Peabody's only argument that application of these taxes violates the commerce clause is that the fourth element of this test has not been met because the "state supplies no services on the reservation to Peabody." The state need not show a direct quid pro quo relationship between taxes imposed and benefits supplied. Thomas v. Gay, 169 U.S. 264, 18 S. Ct. 340, 42 L. Ed. 740 (1898). As we have already discussed, the record amply supports the state's assertion that it supplies a variety of necessary educational and health services upon and around the Navajo and Hopi Reservations. These services directly benefit Peabody's employees, the vast majority of whom are members of these tribes, and other tribal members. We hold that the application of these taxes in this case does not violate the commerce clause.
V. NEW TRIAL
Finally, Peabody argues that the trial court abused its discretion by refusing to reopen the case and grant a new trial based on allegedly material newly discovered evidence. Rule 59(a)(4), Arizona Rules of Civil Procedure. Peabody sought a new trial based upon a proposed amendment to the transaction privilege tax statutes, and comments of the Navajo Attorney General and the Navajo Tax Commission's Deputy Director which indicated a general opposition to imposition of state taxes to on-reservation activities.
The trial court denied this motion, finding that the evidence was "inadequate and conclusory in nature, legally incorrect in part, and fails to create a genuine issue of material fact or law." The trial court was correct on all counts. The proposed statutory amendment is immaterial as it did not become law. As to the documents purporting to demonstrate the Navajo Tribe's general opposition to the state's exercising its taxing powers within the boundaries of the reservation, these are likewise immaterial. Whether the tribes dislike state taxation in general or did or did not seek intervention in this litigation is of no legal consequence. As we have demonstrated, the validity of these taxes does not depend upon the feelings of any of the parties, but rather upon a legal analysis of the broader interests involved. We find no abuse of discretion by the trial court refusing to grant a new trial.
VI. CONCLUSION
For the reasons stated, we affirm the trial court's decision in all regards. The state's power to impose its transaction privilege tax and now-repealed special education taxes on Peabody's gross receipts from its on-reservation coal-mining activities has not been preempted, does not interfere *198 with rights of Indian sovereignty, and does not violate the interstate commerce clause. Further, we hold that the trial court did not abuse its discretion by refusing to reopen the case and grant a new trial.

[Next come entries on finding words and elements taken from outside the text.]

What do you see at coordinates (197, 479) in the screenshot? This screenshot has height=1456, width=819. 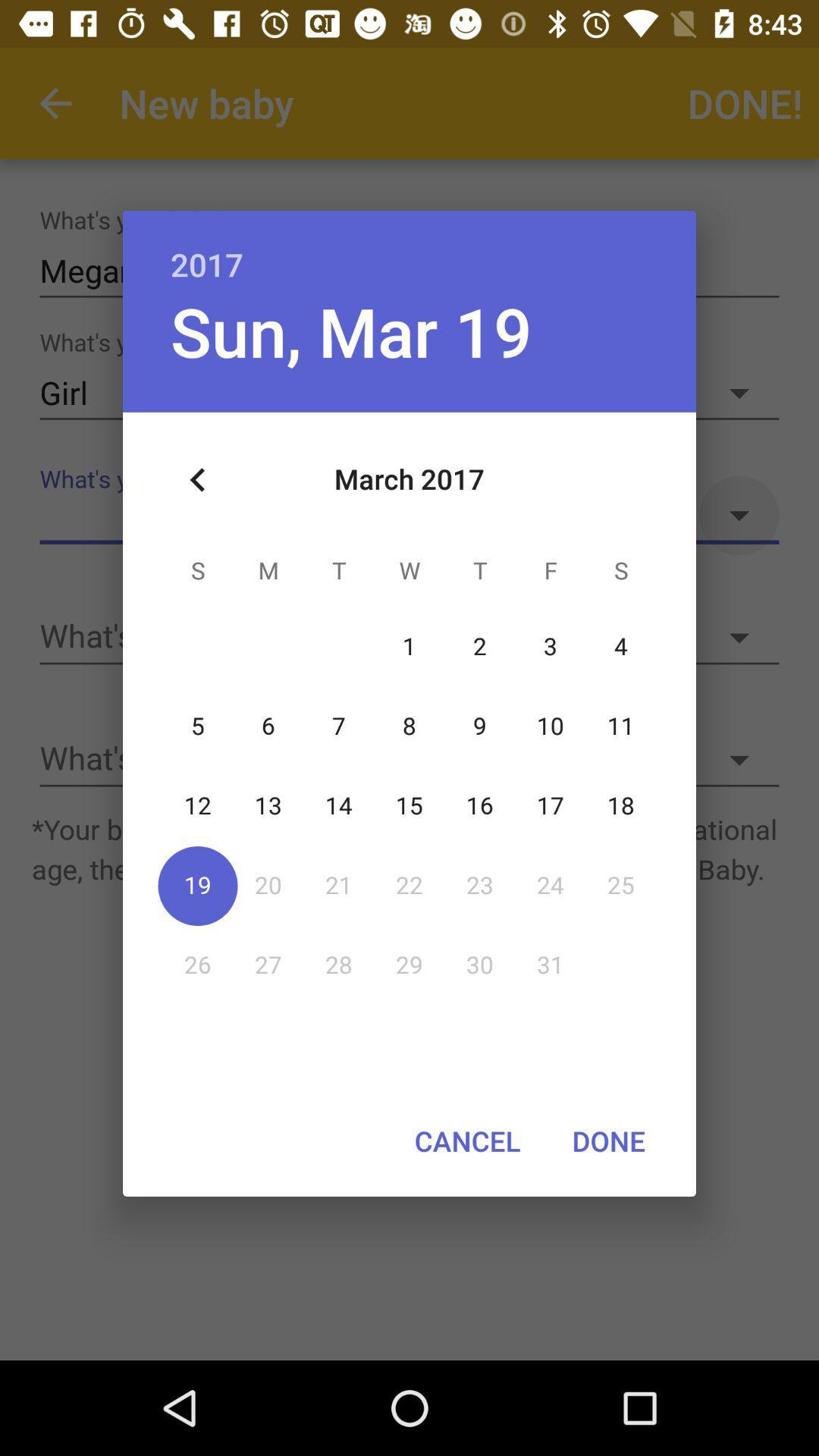 I see `icon below the sun, mar 19 icon` at bounding box center [197, 479]. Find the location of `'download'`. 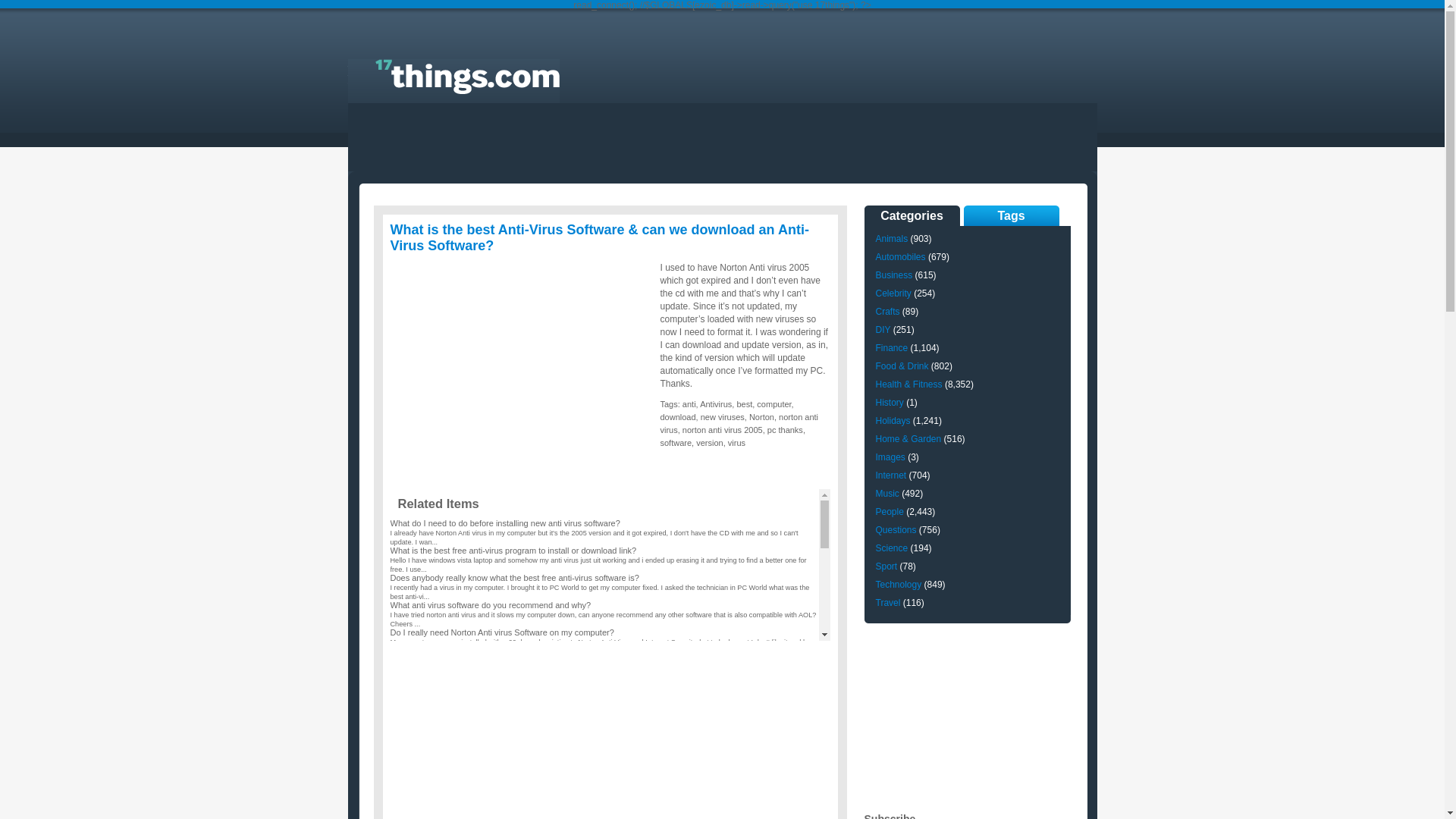

'download' is located at coordinates (659, 417).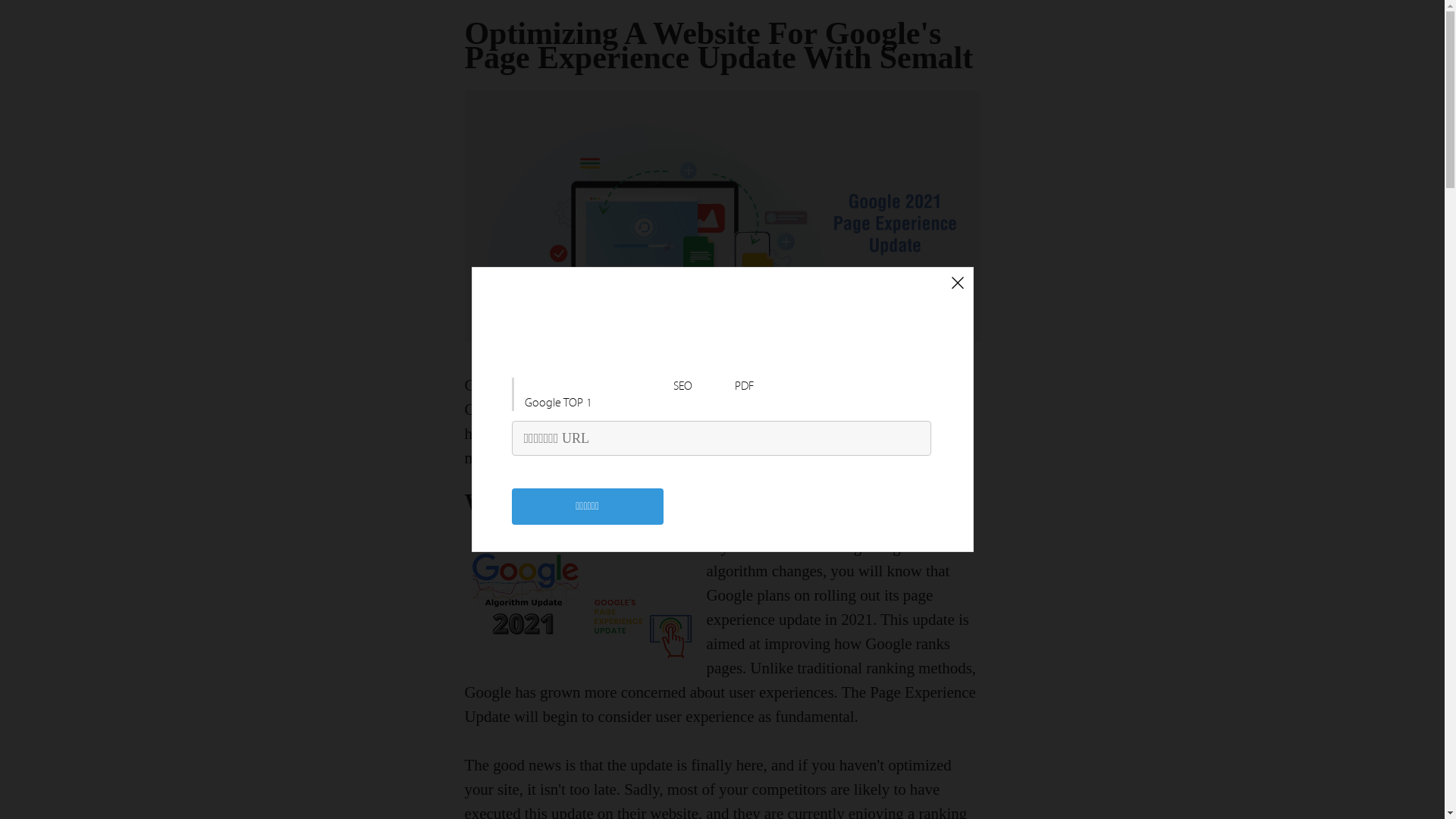  Describe the element at coordinates (585, 410) in the screenshot. I see `'Semalt'` at that location.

CORCORAN, P.J., and BROOKS, J., concur.
NOTES
[1] The taxes at issue are the transaction privilege tax pursuant to A.R.S. §§ 42-1301 to -1347, the education excise tax pursuant to §§ 42-1361 to -1362 (repealed effective July 1, 1985), and the special excise tax for education under §§ 42-1371 to -1372 (repealed effective July 1, 1985).
[2] Contrary to the Montana tax which decreased the Blackfeet Tribe's royalties, the Arizona tax actually increases the Navajo and Hopi Tribes' royalties, as is pointed out later.
[3] No one has seriously contended that the "privilege" involved as the incident of the tax in question rested upon whether Arizona could prohibit a lawful business from operating within its borders.